-- PAGE EXCERPT --
• • • • • • •
Locally efficient doubly robust DiD estimators for the ATT

drdid is used to compute the locally efficient doubly robust estimators for the ATT in difference-in-differences (DiD) setups. It can be used with panel or stationary repeated cross section data. Data should be store in "long" format.

drdid(
  yname,
  tname,
  idname,
  dname,
  xformla = NULL,
  data,
  panel = TRUE,
  estMethod = c("imp", "trad"),
  weightsname = NULL,
  boot = FALSE,
  boot.type = c("weighted", "multiplier"),
  nboot = 999,
  inffunc = FALSE,
  trim.level = 0.995
)

Arguments

yname: The name of the outcome variable.
tname: The name of the column containing the time periods.
idname: The name of the column containing the unit id name.
dname: The name of the column containing the treatment group (=1 if observation is treated in the post-treatment, =0 otherwise)
xformla: A formula for the covariates to include in the model. It should be of the form ~ X1 + X2 (intercept should not be listed as it is always automatically included). Default is NULL which is equivalent to xformla=~1.
data: The name of the data.frame that contains the data.
panel: Whether or not the data is a panel dataset. The panel dataset should be provided in long format – that is, where each row corresponds to a unit observed at a particular point in time. The default is TRUE. When panel = FALSE, the data is treated as stationary repeated cross sections.
estMethod: the method to estimate the nuisance parameters. The default is "imp" which uses weighted least squares to estimate the outcome regressions and inverse probability tilting to the estimate the the propensity score, leading to the improved locally efficient DR DiD estimator proposed by Sant'Anna and Zhao (2020). The other alternative is "trad", which then uses OLS to estimate outcome regressions and maximum likelihood to estimate propensity score. This leads to the "traditional" locally efficient DR DiD estimator proposed by Sant'Anna and Zhao (2020).
• • • • • • •
-- STORED RECORDS --
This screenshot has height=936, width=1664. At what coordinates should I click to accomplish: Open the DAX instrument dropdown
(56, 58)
• • • • • • •
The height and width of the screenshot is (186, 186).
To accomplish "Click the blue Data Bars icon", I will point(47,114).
• • • • • • •
Name every argument that the drdid help page describes under its "Arguments" heading.

-- SOLUTION FOR THIS PROBLEM --
yname, tname, idname, dname, xformla, data, panel, estMethod